Taiwan’s planned procurement of 66 newbuild Lockheed Martin F-16V Fighting Falcon combat aircraft appears to have been activated with an engine contract announced by the US Department of Defense (DoD) on 28 April.
The deal covers an unspecified number of General Electric F110-GE-129 increased performance engines for Foreign Military Sales (FMS) customers, including Taiwan. While the Republic of China Air Force (RoCAF) already fields F-16C/D fighters, including a number that have already been upgraded to F-16V Block 70/72 standard in an ongoing modernisation plan, all are currently powered by Pratt & Whitney P100-PW-220 engines.
In August 2019 the US State Department cleared Taiwan to buy 66 of the latest F-16C/D Block 70 aircraft (the F-16C/D Block 70/72 is more commonly designated F-16V).

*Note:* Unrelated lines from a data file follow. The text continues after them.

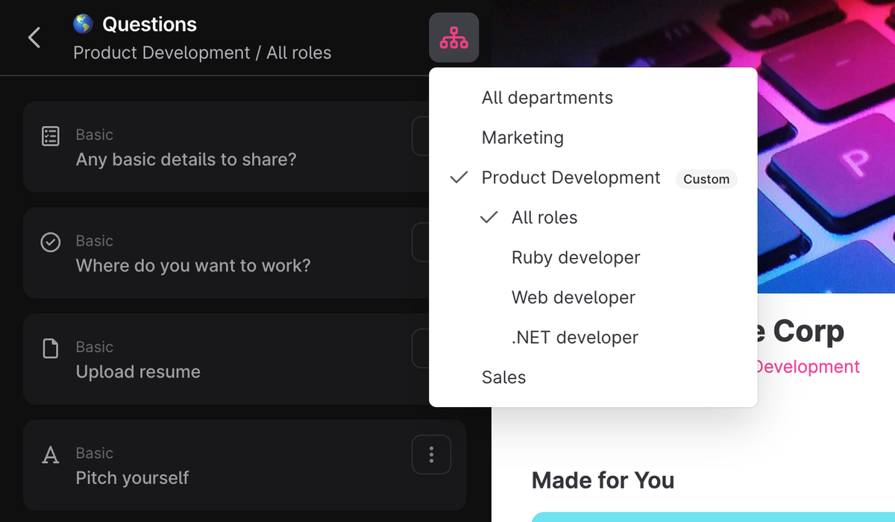Click the back arrow icon
This screenshot has width=895, height=522.
click(x=34, y=37)
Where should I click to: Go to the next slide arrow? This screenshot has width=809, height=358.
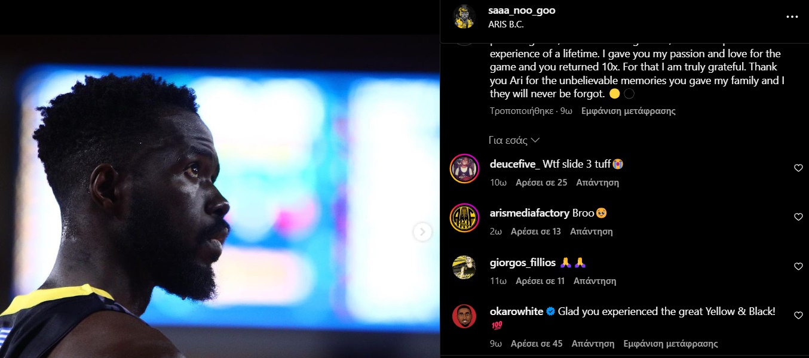pyautogui.click(x=422, y=232)
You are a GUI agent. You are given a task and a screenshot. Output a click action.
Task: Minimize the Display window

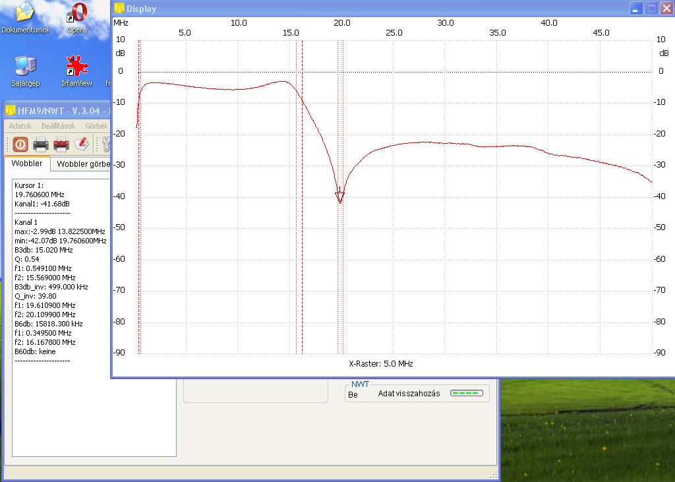636,9
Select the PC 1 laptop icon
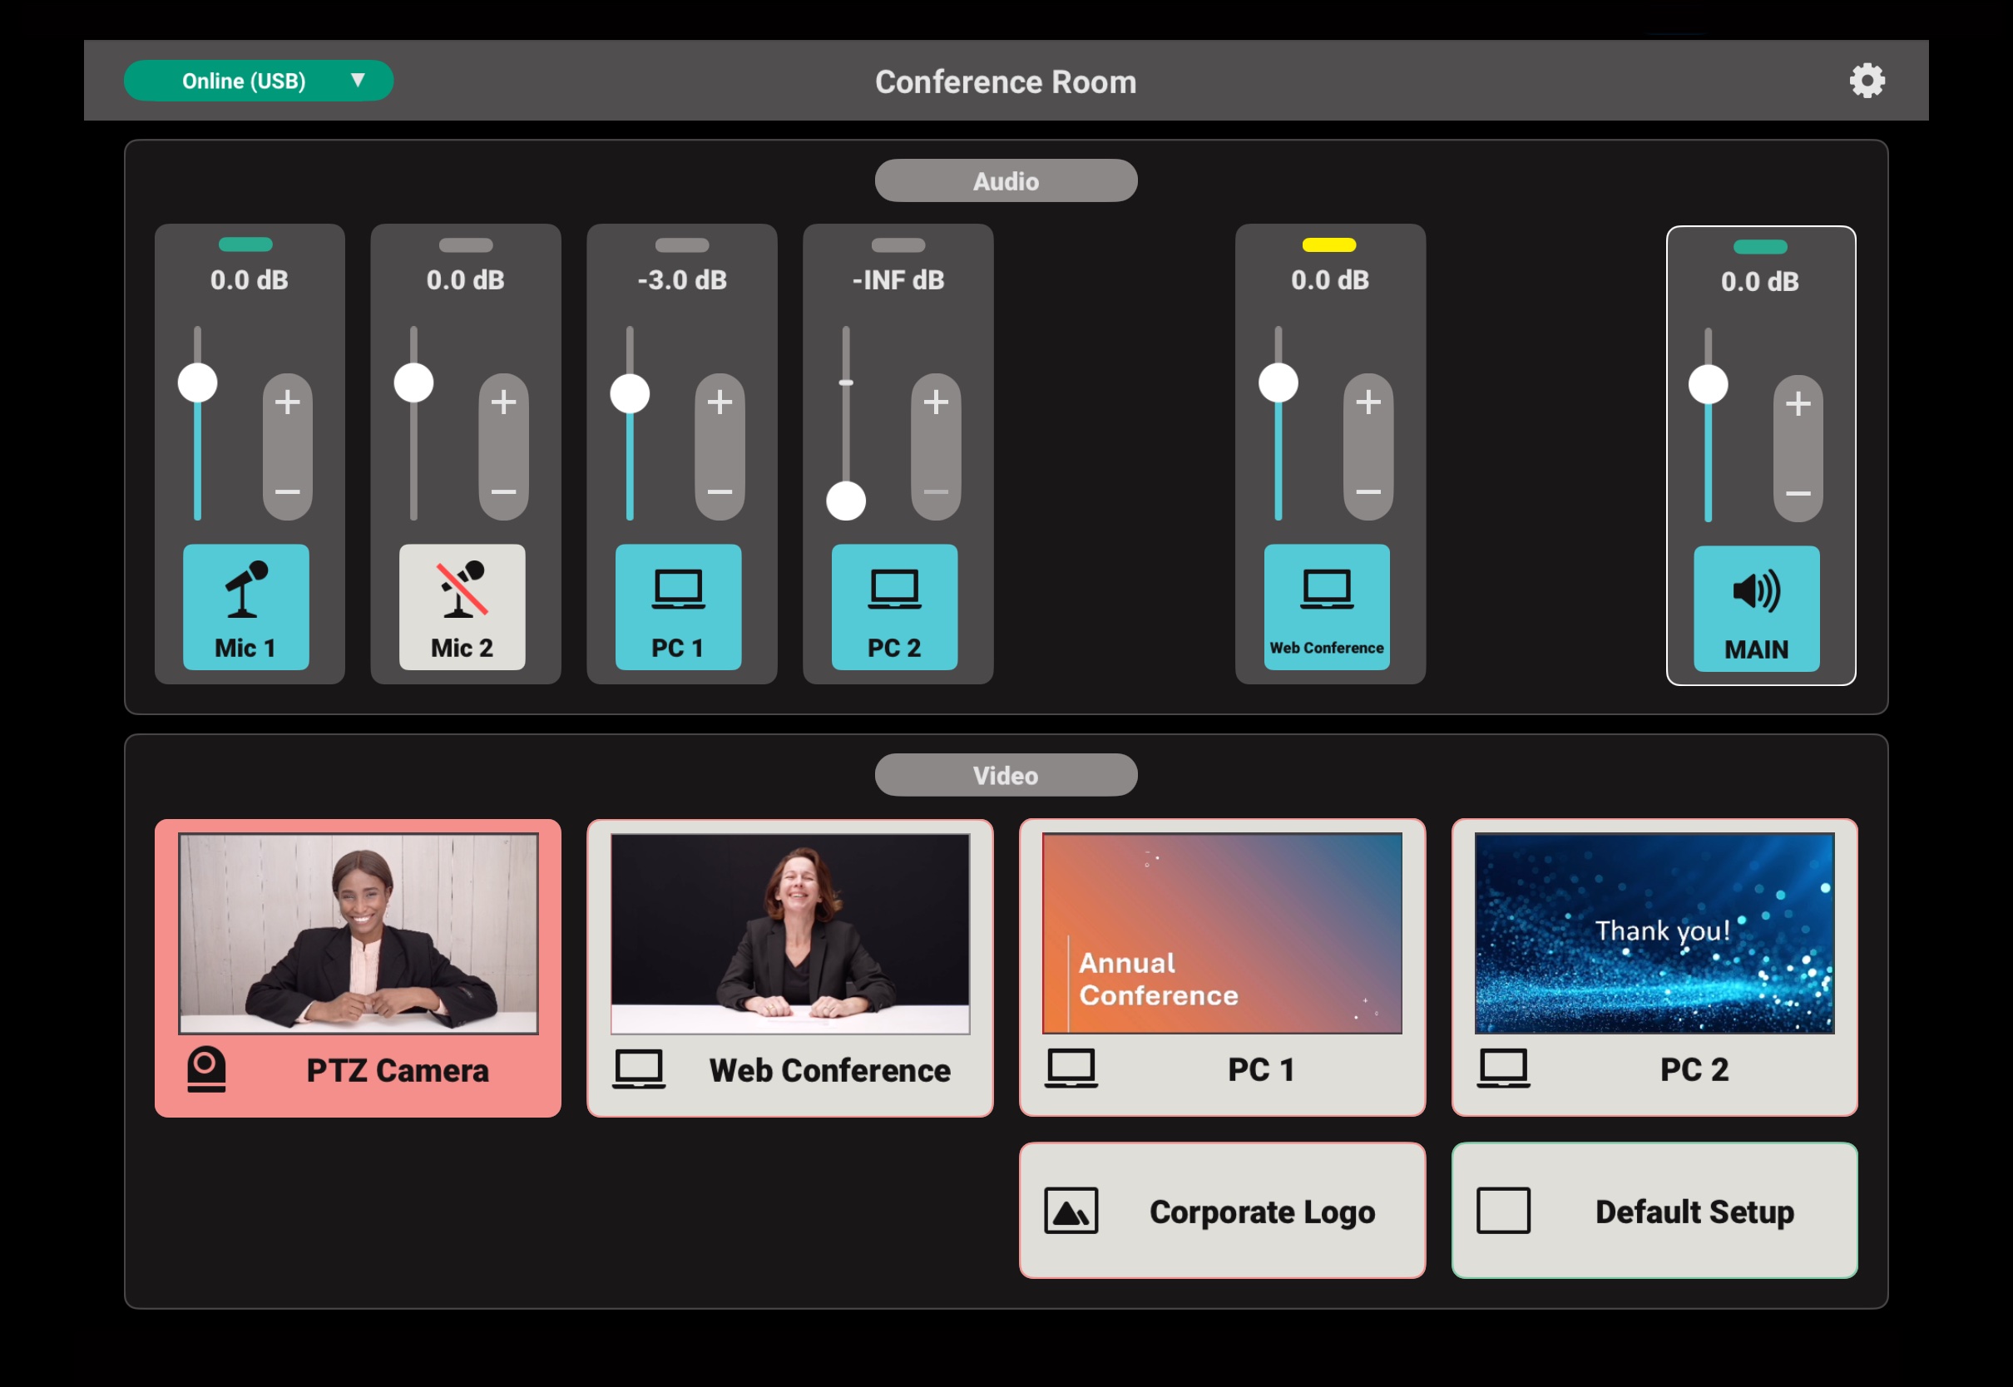This screenshot has width=2013, height=1387. pyautogui.click(x=677, y=608)
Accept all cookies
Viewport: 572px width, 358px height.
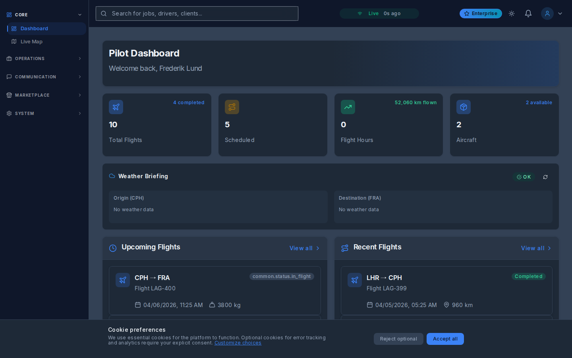click(445, 339)
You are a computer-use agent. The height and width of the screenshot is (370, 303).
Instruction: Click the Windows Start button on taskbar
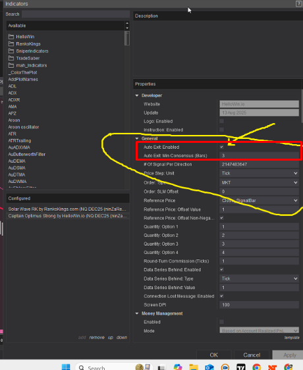[66, 367]
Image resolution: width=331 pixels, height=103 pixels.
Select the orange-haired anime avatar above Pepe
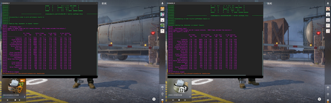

This was followed in October 2019 by the President of the Republic of China, Tsai Ing-wen, tweeting that the country’s Legislative Yuan – one of the five branches of government – had approved funding for the 66 new F-16Vs “in a multi-partisan effort that reflects our collective will to defend our liberty and sovereignty”, although no contracts associated with the procurement had been announced to date.
As the most advanced iteration of the F-16 to date, the F-16V features the Northrop Grumman AN/APG-83 active electronically scanned array (AESA) Scalable Agile Beam Radar [SABR]), a new Raytheon mission computer, the Link 16 datalink, modern cockpit displays, an enhanced electronic-warfare system, and a ground-collision avoidance system.